Only a few miles beyond the border, the affects of Operation Murambatsvina were visible. Every couple of miles you could see on both sides of the two lane road the charred remains of one of the unofficial curio stands. On the ride up to Masivingo we must have passed close to one hundred such stands. Sometimes you could even make out the remains of a wooden giraffe neck and head or part of a wooden hippo that had survived the flames. This part of Zimbabwe was very sparsely populated and the people you did come across didn't seem to be up to much. With no more stalls selling wood and stone carvings, there didn't seem much to do. The infrastrusture was also noticeably more worn than South Africa. Any building you did see was a basic one-story concrete block with any sign being painted on and faded. Many were abandoned stores that no longer had anything to sell.
After a coulpe of hours we stopped at a Shell station to buy some ice. Unfortunately for us, even this was in high demand and they were already sold out. The store did have some basic snacks and drinks but it would never be confused with one of the large well-stocked service stations we had left behind only hours ago in South Africa. While we were parked there three men who seemed to be just sitting around jumped up and ran into some nearby bushes and came back brandishing various wood carvings and simple handmade jewelry, obviously rescued before their souvenir stalls were set on fire. Needless to say, they were desperate to make a sale. The funny thing is, they weren't simply interested in money. Because of various international sanctions Zimbabwe is short of many simlpe things we take for granted. These guys were willing to trade their wares for things such as batteries, toothpaste, t-shirts (one of them was wearing an Oakland Raiders t-shirt), shoes or anything else of use. This would be a recurring theme during our eleven days in Zimbabwe.

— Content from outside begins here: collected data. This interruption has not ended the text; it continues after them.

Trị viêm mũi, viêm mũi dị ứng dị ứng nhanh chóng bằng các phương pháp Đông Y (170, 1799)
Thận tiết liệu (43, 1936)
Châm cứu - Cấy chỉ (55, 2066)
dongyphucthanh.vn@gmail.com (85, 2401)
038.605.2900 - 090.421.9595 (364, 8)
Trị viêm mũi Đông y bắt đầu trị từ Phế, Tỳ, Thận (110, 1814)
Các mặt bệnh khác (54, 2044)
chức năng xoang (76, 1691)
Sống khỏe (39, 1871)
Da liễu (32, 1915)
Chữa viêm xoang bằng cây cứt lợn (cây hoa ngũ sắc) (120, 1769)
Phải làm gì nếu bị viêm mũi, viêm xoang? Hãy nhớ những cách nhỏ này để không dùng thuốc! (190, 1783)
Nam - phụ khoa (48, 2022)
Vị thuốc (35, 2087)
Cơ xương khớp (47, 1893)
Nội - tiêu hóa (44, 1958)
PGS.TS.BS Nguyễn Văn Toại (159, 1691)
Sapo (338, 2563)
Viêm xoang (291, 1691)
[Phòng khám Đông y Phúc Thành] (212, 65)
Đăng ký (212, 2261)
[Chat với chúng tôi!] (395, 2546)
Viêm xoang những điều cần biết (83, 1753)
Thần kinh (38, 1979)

We arrived at our campsite in the shadows of the Great Zimbabwe ruins in time for lunch and headed over for our guided tour shortly after eating. Great Zimbabwe was the oldest ancient city in sub-Saharan Africa. All of the walls and buildings are made entirely from large rectangular stones stacked on top of each other. The main settlement where the king lived is built into a large hill measuring over 1,000 feet. The surrounding valley was where the villages were built. Climbing up to the king's quarters was good exercise. Once we arrived near the remains of the compound wide stone staircases gave way to extremely narrow paths of crumbling rock. Some passes were so tight that I had to turn my shoulders to fit through. On our way up we stopped for some amazing views and photos of the surrounding area. One of the highlights was when our guide pointed out a cave that one could yell into and be heard by the villagers below. Whenever the king wanted to make an announcement or summon someone (possibly one of his more than 200 wives!) anyone within a full kilometer would know about it. Overall, we spent about three hours hiking up and around the area and a few of us were even able to make it up a steep rock face to the very tippy top of the ruins for a good photo op and some fantastic views.
That night sitting around the camp fire after dinner I introduced everyone to an American classic, s'mores. Surprisingly, no one there had ever heard of them. Since there were no graham crackers in the stores we had to use some tea biscuits as a replacement but they were a huge hit nevertheless. This was not the last time we would have them. Something tells me that s'mores are going to be a big hit in Australia very soon. If you know of any publicly traded company that distributes marshmallows or chocolate Down Under, I would advise a "strong buy" on their stock.